Parkinson was the son of James Parkinson and his wife, Jane Birch who had moved from Ireland to Shrewsbury in Shropshire, England, in 1723. His first training was as a law stationer, but he then became a land agent and accountant. In 1769 he helped in the settlement of Sir Thomas Robinson's tangled estates at Rokeby, Yorkshire. This success made his reputation. He later became involved in the Ranelagh Gardens.
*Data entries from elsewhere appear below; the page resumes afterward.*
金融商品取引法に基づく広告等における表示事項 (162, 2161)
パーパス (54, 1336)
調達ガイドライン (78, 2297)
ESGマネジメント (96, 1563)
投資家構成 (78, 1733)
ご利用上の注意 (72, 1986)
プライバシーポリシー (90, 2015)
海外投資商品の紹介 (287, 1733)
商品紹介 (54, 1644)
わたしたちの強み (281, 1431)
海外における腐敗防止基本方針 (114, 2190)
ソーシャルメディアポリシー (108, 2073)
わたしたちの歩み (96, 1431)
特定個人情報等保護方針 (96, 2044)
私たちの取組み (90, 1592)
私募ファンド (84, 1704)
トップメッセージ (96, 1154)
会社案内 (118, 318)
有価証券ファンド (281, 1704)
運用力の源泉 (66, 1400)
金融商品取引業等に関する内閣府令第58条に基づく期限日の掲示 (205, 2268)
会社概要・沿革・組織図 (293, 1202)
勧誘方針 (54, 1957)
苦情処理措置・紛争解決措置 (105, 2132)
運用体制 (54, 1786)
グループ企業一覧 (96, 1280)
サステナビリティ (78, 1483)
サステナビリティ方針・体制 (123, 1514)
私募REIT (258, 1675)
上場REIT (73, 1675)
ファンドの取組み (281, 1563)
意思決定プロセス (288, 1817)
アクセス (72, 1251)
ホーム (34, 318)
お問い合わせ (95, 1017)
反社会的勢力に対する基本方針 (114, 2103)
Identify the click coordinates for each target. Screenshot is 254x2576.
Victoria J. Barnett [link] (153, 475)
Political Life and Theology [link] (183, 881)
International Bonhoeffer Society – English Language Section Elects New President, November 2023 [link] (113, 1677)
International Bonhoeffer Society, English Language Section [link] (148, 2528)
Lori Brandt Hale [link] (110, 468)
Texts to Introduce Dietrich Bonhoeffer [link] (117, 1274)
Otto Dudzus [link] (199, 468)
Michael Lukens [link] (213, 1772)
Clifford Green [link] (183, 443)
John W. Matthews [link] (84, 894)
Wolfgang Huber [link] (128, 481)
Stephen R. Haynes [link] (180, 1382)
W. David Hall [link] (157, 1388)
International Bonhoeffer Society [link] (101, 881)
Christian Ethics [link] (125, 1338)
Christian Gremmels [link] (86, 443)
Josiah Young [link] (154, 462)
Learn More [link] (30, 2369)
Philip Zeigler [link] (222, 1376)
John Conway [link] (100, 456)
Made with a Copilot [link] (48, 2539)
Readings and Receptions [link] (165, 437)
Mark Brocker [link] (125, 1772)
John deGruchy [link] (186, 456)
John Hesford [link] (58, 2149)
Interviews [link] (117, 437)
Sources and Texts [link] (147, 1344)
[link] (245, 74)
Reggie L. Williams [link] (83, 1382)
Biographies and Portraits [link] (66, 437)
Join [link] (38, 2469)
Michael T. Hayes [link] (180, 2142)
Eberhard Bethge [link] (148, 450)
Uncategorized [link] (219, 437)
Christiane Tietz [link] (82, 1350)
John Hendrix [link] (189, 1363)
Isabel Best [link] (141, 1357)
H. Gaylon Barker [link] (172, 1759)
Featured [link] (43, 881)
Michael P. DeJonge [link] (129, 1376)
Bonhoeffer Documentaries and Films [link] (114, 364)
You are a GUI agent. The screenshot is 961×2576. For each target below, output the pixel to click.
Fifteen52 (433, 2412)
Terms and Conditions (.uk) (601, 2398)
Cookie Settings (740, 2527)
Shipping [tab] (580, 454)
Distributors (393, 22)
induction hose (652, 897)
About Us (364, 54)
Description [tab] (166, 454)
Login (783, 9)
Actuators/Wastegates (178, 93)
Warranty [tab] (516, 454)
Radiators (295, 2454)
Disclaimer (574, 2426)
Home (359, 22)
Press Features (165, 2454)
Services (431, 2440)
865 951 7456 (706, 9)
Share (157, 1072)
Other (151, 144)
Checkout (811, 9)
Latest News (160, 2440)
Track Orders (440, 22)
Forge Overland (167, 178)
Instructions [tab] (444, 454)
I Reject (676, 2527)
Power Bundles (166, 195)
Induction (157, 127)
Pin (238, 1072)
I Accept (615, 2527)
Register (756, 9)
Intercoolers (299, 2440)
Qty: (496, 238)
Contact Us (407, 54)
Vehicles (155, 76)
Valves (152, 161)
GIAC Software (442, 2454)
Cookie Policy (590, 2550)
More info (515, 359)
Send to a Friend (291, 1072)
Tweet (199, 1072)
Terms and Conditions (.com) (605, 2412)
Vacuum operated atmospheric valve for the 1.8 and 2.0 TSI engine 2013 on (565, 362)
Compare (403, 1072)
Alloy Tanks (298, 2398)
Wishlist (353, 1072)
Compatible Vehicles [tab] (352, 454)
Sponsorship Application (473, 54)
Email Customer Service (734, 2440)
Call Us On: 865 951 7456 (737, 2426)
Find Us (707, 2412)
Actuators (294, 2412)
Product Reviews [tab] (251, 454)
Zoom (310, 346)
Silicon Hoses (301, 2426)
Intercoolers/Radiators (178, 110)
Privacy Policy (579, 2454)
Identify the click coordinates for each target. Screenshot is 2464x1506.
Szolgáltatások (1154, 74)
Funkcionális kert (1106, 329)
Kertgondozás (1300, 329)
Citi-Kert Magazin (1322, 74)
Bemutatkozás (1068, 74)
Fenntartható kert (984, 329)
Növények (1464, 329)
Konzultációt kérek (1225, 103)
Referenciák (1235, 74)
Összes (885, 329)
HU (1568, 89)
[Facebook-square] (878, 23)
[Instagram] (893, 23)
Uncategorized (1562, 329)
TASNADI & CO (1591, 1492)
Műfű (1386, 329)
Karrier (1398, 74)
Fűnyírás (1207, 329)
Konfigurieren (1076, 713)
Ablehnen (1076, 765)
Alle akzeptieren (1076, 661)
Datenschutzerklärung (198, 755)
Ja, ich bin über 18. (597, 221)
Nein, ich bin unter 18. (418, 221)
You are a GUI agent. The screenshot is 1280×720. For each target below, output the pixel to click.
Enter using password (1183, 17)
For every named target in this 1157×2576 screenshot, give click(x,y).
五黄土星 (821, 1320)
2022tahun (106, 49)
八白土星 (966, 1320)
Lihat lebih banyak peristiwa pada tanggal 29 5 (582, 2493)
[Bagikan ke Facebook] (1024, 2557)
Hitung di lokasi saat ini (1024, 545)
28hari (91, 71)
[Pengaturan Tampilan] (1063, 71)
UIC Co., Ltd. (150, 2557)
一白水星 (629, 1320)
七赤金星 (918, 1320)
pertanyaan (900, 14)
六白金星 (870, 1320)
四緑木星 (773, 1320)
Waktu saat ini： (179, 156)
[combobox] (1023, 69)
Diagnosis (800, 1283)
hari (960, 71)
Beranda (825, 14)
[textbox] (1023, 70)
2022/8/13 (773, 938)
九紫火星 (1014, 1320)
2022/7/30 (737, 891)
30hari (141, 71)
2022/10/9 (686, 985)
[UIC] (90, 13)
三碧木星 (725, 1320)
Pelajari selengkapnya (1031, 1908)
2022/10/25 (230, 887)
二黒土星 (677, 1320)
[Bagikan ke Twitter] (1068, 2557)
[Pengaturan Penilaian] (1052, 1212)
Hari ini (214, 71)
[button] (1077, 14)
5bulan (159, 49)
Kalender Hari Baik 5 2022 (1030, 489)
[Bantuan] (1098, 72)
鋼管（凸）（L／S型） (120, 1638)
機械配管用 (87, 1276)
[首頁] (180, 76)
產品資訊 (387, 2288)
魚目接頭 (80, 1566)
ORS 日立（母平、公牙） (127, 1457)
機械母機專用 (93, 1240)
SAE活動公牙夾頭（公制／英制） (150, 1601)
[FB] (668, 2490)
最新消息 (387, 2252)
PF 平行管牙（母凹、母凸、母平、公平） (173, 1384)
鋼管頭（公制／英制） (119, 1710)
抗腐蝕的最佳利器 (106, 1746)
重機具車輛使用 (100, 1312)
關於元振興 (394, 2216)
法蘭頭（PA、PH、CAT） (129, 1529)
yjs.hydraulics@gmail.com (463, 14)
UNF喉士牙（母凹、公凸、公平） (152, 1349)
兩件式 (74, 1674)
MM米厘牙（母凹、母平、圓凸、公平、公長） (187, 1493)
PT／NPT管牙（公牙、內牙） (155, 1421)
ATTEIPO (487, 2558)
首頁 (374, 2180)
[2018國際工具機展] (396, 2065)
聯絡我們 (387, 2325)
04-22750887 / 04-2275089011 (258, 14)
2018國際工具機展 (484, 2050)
Parkinson's wife Sarah (married around 1775) had bought two tickets at a guinea each of the lottery for the disposal of the Holophusicon collection of Sir Ashton Lever sometime in 1784. On 23 March 1786, the draw had been made and Parkinson later discovered that his wife, now deceased, had won the lottery. The formation of the collection had bankrupted Lever. Parkinson spent nearly two decades trying to make a success of its display, at the Blackfriars Rotunda, which he specially designed with the help of his son, the architect Joseph T. Parkinson. He published various pamphlets; however, the museum did not pay enough for its own maintenance and, after twenty years, he put it up for auction in 1806, and the collection was dispersed. The auction took place over 65 days, with a total of 8000 lots, and earned a total of £6600.

Parkinson had two sons and a daughter. Of the sons, John (1775-1847) who had an interest in minerals became a diplomat, and was elected FRS in 1840 while Joseph (1782-1855) became an architect.